What Thoreau’s Walden can teach us about social distancing.
“If you don’t explain why people once believed things that today can sound ridiculous, you run the risk of turning the history and practice of religion into at best a curiosity, at worst a freak show.” A brief review of a Bart Ehrman book on Hell. Ehrman is distinctively himself, of course, but he’s also the example of someone equipped with ancient languages but little historical sensibility. And that is why I am posting this: His failings on this issue are more common across the field of “Early Christian Literature” than many scholars have fully registered. Scholars in that field are trained more as classicists than historians, about languages and texts, not as much about context, nor about historiographical method. That has changed a bit relative to thirty years ago, but when compared with the changes in ancient history, the changes in literary scholarship are inadequate. In some sense, this is all a consequence of the decomposition of the (older, more conservative) vfields of "Patristics" and "Biblical Theology" into "Late Antiquity" and "Early Christian Literature," and now three different disciplines (at least) train people in these areas--religious studies/theology, classics, and history. The differences between the approaches are more profound than many have realized.

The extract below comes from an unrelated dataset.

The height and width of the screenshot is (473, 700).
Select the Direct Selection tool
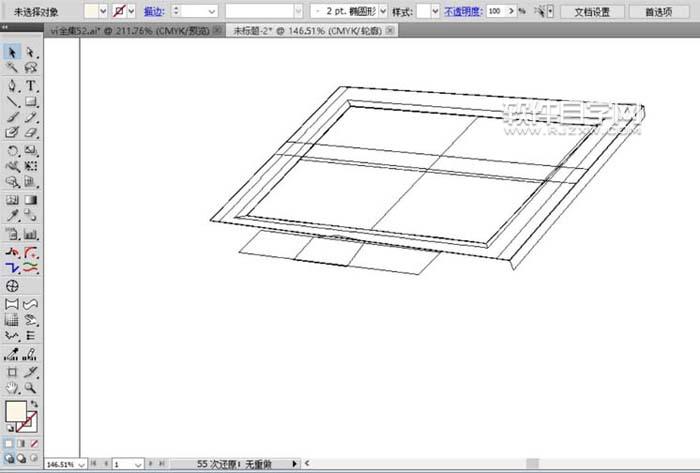[31, 52]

Little piece on Newton, in the background of which is the shallow whiggism of contemporary thinking—“it wasn’t that hard to do what Newton did, after all math had only really been invented about thirty years before him” and “hey! If you want a good bio of Newton, Gleick’s bio is great!” This is crap. Read Westfall’s Never at Rest and you’ll understand something of the depth of this stuff. “Three Quarks Daily,” forsooth.
Good essay on Judith Shklar, liberal theorist against cruelty, among other things.
How boars became domesticated into pigs in the Ancient Near East. Fascinating hypothesis: “For pigs, the process of domestication probably began as a result of two changes. First, wild boar found Neolithic villages, with their stores of cereal grains and garbage, attractive places for foraging food. At the same time, beginning around 9700 BCE, Neolithic people began to hunt wild boar with greater frequency – a departure from boar-avoiding hunting tactics of their Paleolithic ancestors. Domestic dogs, which appeared in the Near East around 11,000 BCE, were probably key elements of these hunts.”
The banality of genius: Einstein in Bohemia. It makes me think of several times when I’ve known geniuses before they were famous, or perhaps outside the glow of their fame. Those of us who live in Bohemia do pretty well, but the people in the metropolis are doing something else entirely, and I’m not totally convinced they’re doing better.
I talked about the “megadrought” that some think led to the downfall of the Assyrian Empire back in November, and now here’s another piece from January on that. Still seems interesting, but over-hyped.
Well! I'm a bit snarky today. I am not sure why. It's Saturday, everybody! The weekend! SO different from the working week, amIright?
Take care; wash hands. We'll get through this.